Located on the coast of North Carolina, Topsail got its name from the pirate ships the anchored just far enough off the coast that you could just see the tops of the ships’ sails. Years later, it gained infamy again, this time as a post-World War II testing ground for top-secret military rockets. In 1948, the government deserted the island, selling the land to the public.
Topsail was a sleepy fishing village in the early 1960s when Vera and Jesse Arnold, my mom’s aunt and uncle, plunked down $500 for a trailer-sized lot near the ocean. Over the next 50 years, the island became my extended family’s respite from the stresses of work and real life. “There’s nothing fancy” about the beach bragged my Aunt Teresa, and not much to do save for fish, swim and drink – luckily the three needed ingredients for relaxation.
Not as popular as other Tarheel beaches like the Outer Banks and the Wrightsville Beach, the area remains a more blue-collar destination. It has its share of expensive beachfront homes, but beyond them lies more affordable housing for the 5,000 or so residents who live on the island full time. Topsail remains a working fishermen’s hub, with the shrimp boats selling their freshly caught wares on the pier nearby in Sneads Ferry.
What doesn’t get sold to the public, often makes its way into the Riverview Café, which serves some of the freshest seafood in the state, judging by the number of stray cats lounging around the front entrance. On our second night on the beach, we piled into the restaurant, gorging ourselves on clams, shrimp and fish that had been in the ocean just hours before.

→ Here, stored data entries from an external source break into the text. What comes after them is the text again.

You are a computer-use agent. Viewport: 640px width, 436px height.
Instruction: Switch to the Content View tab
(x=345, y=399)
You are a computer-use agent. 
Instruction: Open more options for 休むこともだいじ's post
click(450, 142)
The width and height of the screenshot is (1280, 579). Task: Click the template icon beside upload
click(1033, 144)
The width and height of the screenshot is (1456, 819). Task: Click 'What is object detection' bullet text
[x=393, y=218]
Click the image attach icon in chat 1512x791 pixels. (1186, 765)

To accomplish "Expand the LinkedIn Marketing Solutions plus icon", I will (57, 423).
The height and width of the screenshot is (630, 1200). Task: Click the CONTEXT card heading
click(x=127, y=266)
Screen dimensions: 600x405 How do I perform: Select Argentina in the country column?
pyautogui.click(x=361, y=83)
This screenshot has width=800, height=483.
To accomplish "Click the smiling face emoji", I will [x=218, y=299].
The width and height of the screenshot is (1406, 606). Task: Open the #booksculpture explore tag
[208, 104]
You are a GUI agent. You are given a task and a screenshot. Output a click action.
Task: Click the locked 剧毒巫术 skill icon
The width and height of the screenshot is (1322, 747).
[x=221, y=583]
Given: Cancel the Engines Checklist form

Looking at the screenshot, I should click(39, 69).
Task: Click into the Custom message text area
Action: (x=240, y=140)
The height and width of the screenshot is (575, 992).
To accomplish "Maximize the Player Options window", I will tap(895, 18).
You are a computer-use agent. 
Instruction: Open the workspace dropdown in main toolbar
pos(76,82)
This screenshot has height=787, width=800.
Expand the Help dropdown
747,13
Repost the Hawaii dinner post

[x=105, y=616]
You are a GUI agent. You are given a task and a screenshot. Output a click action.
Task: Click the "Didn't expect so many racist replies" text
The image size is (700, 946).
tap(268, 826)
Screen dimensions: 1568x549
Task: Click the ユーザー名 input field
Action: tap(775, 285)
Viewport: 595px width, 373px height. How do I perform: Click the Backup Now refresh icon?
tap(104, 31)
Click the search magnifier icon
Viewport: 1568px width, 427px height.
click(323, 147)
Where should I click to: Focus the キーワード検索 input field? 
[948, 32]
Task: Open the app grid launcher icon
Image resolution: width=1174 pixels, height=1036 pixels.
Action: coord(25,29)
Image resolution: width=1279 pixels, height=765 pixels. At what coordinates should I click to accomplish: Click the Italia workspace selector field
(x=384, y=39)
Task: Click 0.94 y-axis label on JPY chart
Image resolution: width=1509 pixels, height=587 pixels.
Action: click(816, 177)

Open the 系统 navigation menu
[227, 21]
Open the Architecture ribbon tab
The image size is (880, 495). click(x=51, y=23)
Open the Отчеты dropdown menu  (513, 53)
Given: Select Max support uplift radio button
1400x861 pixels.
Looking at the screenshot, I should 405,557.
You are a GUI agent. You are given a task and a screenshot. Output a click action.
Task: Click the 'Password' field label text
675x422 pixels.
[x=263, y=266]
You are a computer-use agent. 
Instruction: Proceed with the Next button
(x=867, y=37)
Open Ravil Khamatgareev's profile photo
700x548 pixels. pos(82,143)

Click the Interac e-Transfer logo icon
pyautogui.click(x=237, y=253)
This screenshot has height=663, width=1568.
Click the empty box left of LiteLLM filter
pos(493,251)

Teresa owns a trailer about two miles from the beach, but with a half-dozen or so family members making the trip this time, we decided to chip in for a larger, beachfront property. I’d barely set my bags down when Teresa corrected me about the island’s pronunciation.
“It’s actually pronounced Top-sul by all the locals (and long-time visitors),” Teresa said. “It’s easy to tell who’s not from around here” just by hearing them pronounce the town’s name.
Driving up Highway 210 over the bridge and onto the island, visitors pass the requisite cheesy T-shirt stores, karaoke bars and fudge shops. Vinyl-clad homes rise up from the gray sand on stilts, lining the beach as far as the eye can see in both directions.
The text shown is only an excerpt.